A large portion of the interim government’s borrowing has gone to operational costs, mainly government salaries and pensions, loan interest payments, and subsidies. In the 11 months from August to June of FY 2024–25, the government spent BDT 6.04 trillion. A further BDT 1.01 trillion was spent between July and September of 2025–26. Operational expenditure over this 14-month period totalled BDT 5.39 trillion, while development spending was BDT 1.65 trillion.
With monthly outlays averaging BDT 503.86 billion, total government expenditure over the full 18-month period is set to reach around BDT 9.06 trillion.

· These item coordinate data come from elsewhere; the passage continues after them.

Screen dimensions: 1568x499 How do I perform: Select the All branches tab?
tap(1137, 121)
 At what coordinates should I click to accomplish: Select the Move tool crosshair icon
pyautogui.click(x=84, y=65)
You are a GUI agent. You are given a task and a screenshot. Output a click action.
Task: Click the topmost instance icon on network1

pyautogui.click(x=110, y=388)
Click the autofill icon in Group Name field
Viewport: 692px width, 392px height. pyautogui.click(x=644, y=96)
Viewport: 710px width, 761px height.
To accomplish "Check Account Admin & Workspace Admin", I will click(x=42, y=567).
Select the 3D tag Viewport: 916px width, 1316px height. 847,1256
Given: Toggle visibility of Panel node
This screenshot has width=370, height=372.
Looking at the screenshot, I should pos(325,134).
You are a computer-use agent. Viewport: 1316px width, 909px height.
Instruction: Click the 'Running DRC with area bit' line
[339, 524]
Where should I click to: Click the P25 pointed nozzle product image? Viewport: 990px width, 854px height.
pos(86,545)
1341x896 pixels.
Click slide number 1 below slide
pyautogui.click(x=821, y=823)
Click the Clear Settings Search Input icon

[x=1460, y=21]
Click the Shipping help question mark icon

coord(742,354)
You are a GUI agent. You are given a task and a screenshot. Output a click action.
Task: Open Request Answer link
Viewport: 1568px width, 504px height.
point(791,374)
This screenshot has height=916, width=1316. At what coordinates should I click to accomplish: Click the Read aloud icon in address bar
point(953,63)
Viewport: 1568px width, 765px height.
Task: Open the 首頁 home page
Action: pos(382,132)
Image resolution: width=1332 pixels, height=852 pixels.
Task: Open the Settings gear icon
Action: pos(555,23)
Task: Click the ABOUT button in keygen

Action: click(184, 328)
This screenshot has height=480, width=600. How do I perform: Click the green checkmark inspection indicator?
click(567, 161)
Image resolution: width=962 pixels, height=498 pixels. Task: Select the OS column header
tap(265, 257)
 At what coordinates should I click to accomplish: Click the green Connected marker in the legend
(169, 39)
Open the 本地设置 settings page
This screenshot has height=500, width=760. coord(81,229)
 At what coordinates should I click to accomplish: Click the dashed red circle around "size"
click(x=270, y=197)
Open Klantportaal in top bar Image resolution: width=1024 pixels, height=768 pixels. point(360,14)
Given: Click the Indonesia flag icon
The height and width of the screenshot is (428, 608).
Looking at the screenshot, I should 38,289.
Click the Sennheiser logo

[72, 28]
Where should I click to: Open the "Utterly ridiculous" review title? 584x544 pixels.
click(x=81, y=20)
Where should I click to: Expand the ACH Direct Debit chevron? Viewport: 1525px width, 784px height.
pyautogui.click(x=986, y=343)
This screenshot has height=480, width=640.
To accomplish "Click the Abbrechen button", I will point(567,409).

Professor Mustafizur Rahman, Distinguished Fellow at the private research organisation Centre for Policy Dialogue (CPD), told journalists: “Borrowing more than the Annual Development Programme (ADP) allocation means loans are being used to cover operational expenses beyond the development sector. This reflects the government is unable to raise revenue. Structural rigidities in spending further constrain options. About 80 percent of revenue expenditure goes on government salaries and pensions, loan interest and subsidies — these can’t be cut. Consequently, cost-cutting alone can’t balance the books. If revenue can’t be increased, borrowing becomes necessary, and if that fails, even operational expenses must be financed through loans.”
Asked where this rising debt trajectory leads, Professor Rahman said: “If stringent cost-saving measures had been implemented, borrowing might have been lower. But the interim government has not done this, making it harder for a political government to act later. For transparency, the government should clarify whether this large borrowing has funded development or operational spending. If loans have been used for operational costs, that would be a serious concern.”
Revenue collection has lagged behind the rise in government borrowing and expenditure. In the 11 months of FY 2024–25, the interim government collected BDT 4.1 trillion in revenue. NBR collected a further BDT 1.85 trillion between July and December of FY 2025–26. Total revenue in 17 months under the interim government now stands at BDT 5.95 trillion.